You can see what action we told the provider to take at the back of the full version of the report.

11 September 2013

During an inspection looking at part of the service

This inspection was a follow up to check what actions had been undertaken since our last inspection in April 2013. This was to ensure that the service was now compliant with the regulations. The inspection was unannounced and the provider, manager or staff did not know we would be visiting.

We looked at how people with diabetes were cared for. We spoke with two people about their care and their life within the home.

People we spoke with told us they were happy living in the home. One person said: "I love it here. I have been happy since day one. They are wonderful people, everyone is so nice and the food is good". Another person said: "It's lovely here, everyone is lovely".

We spoke with the manager and three staff about supporting people. We found that all the staff we spoke with were knowledgeable about signs and symptoms of both low and high blood sugar and actions required to ensure people's health and wellbeing needs were being met.

We found that there were improved systems in place to manage and respond to complaints and when needed, address people's concerns. People told us they were confident that if they had any concerns they would be addressed.

We found that the service had made the required improvements and was compliant with the regulations.

16 April 2013

During an inspection looking at part of the service

We spoke with six people who lived at the home. People we spoke with were positive about the care and support that they received. One person told us: "Everything is grand here". Another person said: "I am definitely happy here".

We found that care records required improvement to ensure that people's needs were identified.

The service had required systems in place to protect people from abuse and take appropriate action if any concerns about abuse were identified. We found that required improvements had been made since our previous inspection to safeguard people from abuse.

The home had systems in place to manage people's medicines and safeguard them from the risk of unsafe or inappropriate practice.

People told us that staff were caring and that staff assisted them when they needed it. One person said: "I have to ring the bell for staff to come to me in the night but they come quickly ". Another person said: "The staff are all grand". The service had additional staff since our previous inspection which meant that people had more social opportunities. There was a need to assess staffing requirements more proactively to ensure that the service continues to provide sufficient staff to meet people's needs.

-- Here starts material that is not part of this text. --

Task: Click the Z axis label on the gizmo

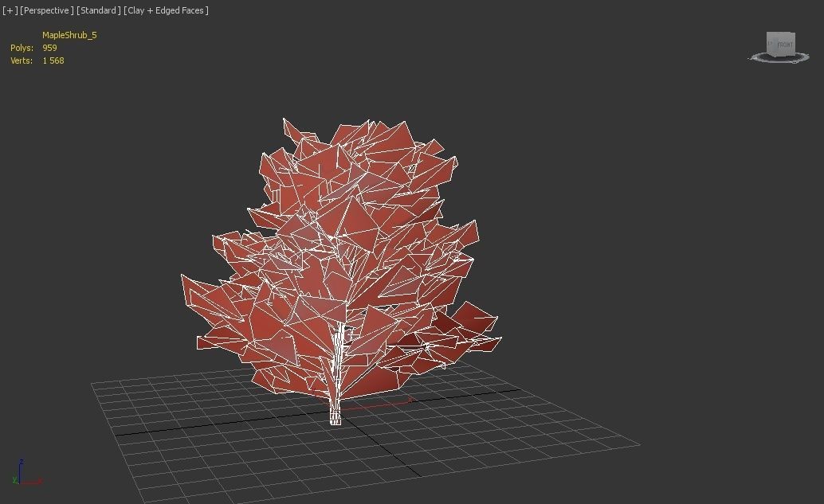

The service had appropriate systems in place to enable people to raise concerns. Improvements were needed to how the service responded to any concerns to provide assurance that people's complaints would be appropriately addressed.

31 July 2012

During a routine inspection

We carried out this inspection as part of our planned programme of inspections. The visit was unannounced and neither the staff nor the provider knew that we would be visiting.

The inspection included the observation of care experienced by people living at the

home, talking to people who were living in the home, talking with the manager and staff on duty, looking in detail at all aspects of care for three people some of whom had complex needs, viewing people's rooms and discussing their care with staff. This process is known as pathway tracking.

We spoke to four people who live at the home and three relatives. People we spoke with were all positive about the care and support that they or their relative received. One person told us, "It's a good place to live".

We found that the home was comfortable and spacious and that people were able to personalise their bedrooms as they chose to reflect their taste and interests.

People were consulted about their care. People told us how they spent their day. They said that they got up and went to bed when they chose to. They told us that their friends and relatives were able to visit them.

People told us that staff were kind and caring. They told us that staff assisted them when they needed it. One relative said, "Staff always do their best", they are very caring'.

Improvements were needed to refer all incidents of abuse or potential abuse to protect people from harm.